Rewrite the rows below, replacing "menu icon" with "menu button" and leaving everything else as it is. Leave the pictures out of your answer.

-- begin DATASET RECORDS --

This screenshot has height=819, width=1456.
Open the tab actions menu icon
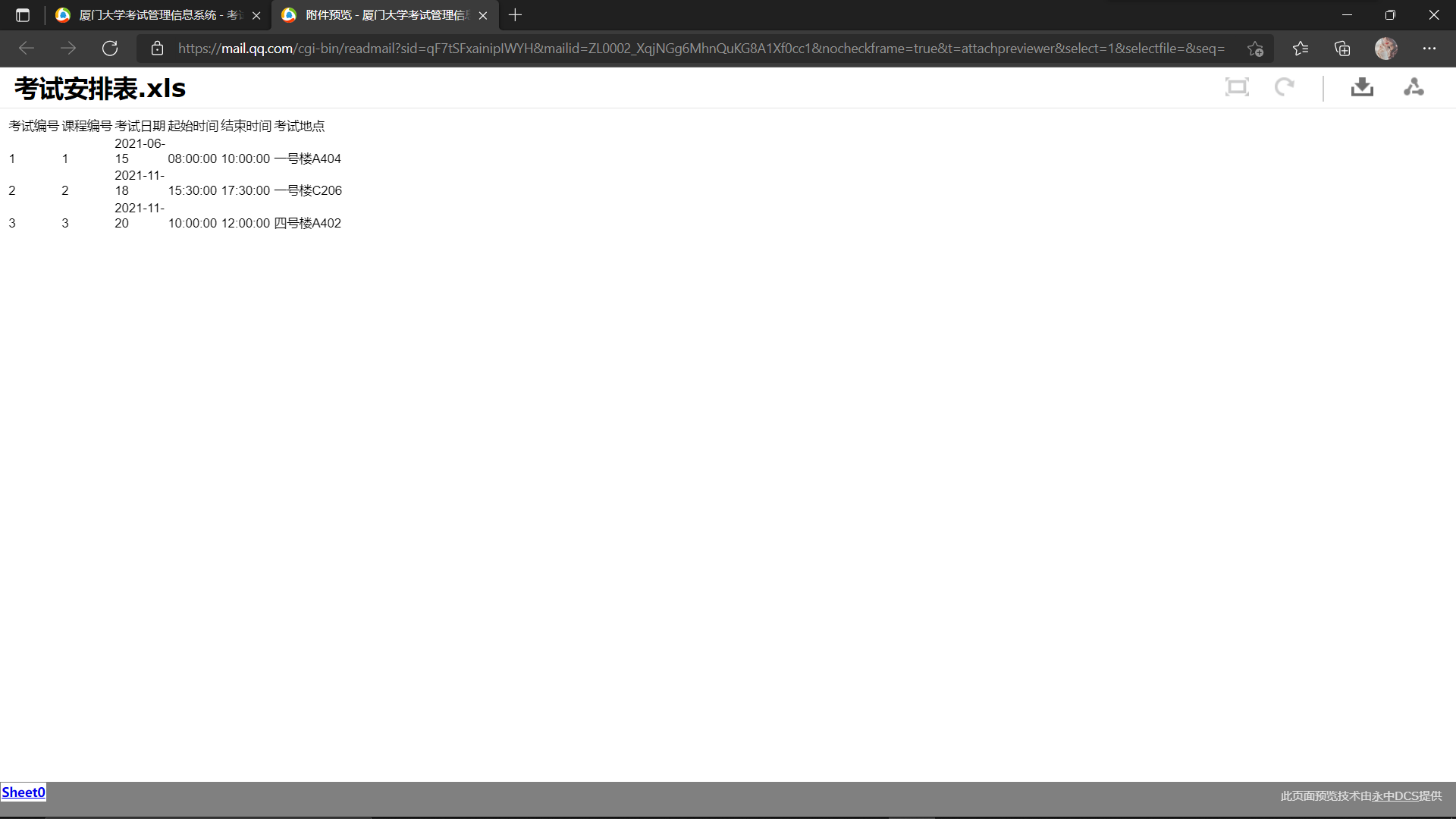click(x=23, y=15)
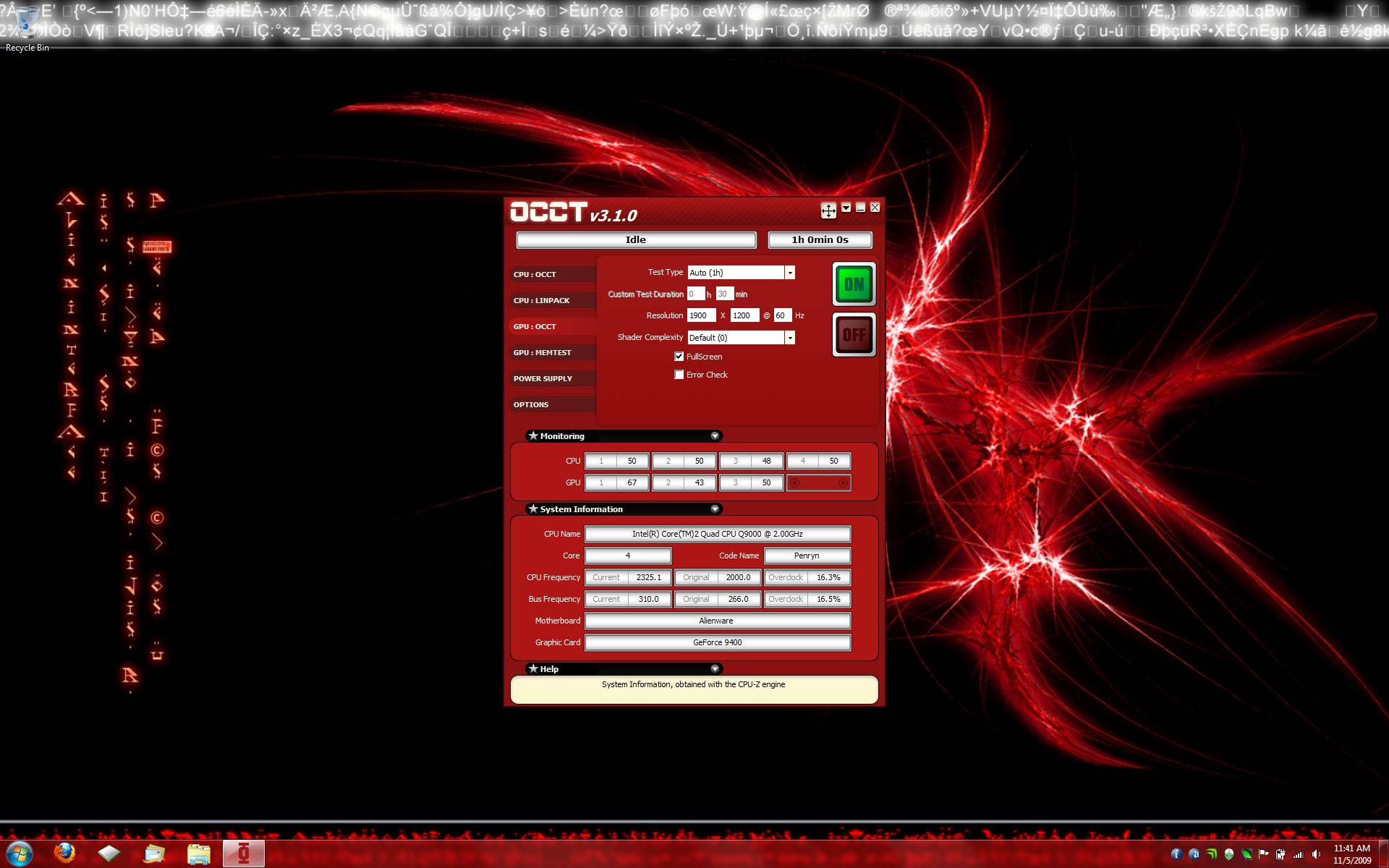1389x868 pixels.
Task: Collapse the System Information section arrow
Action: click(715, 509)
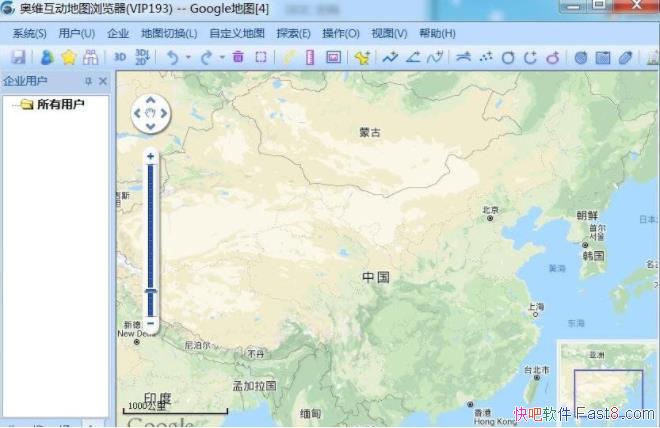This screenshot has width=660, height=428.
Task: Open the binoculars search tool
Action: pyautogui.click(x=90, y=57)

-- end DATASET RECORDS --

*COMPLETED EXERCISE*.
This screenshot has height=819, width=1456.
Open the tab actions menu button
click(x=23, y=15)
1389x868 pixels.
Task: Collapse the System Information section arrow
Action: click(715, 509)
This screenshot has width=660, height=428.
Task: Open the binoculars search tool
Action: pyautogui.click(x=90, y=57)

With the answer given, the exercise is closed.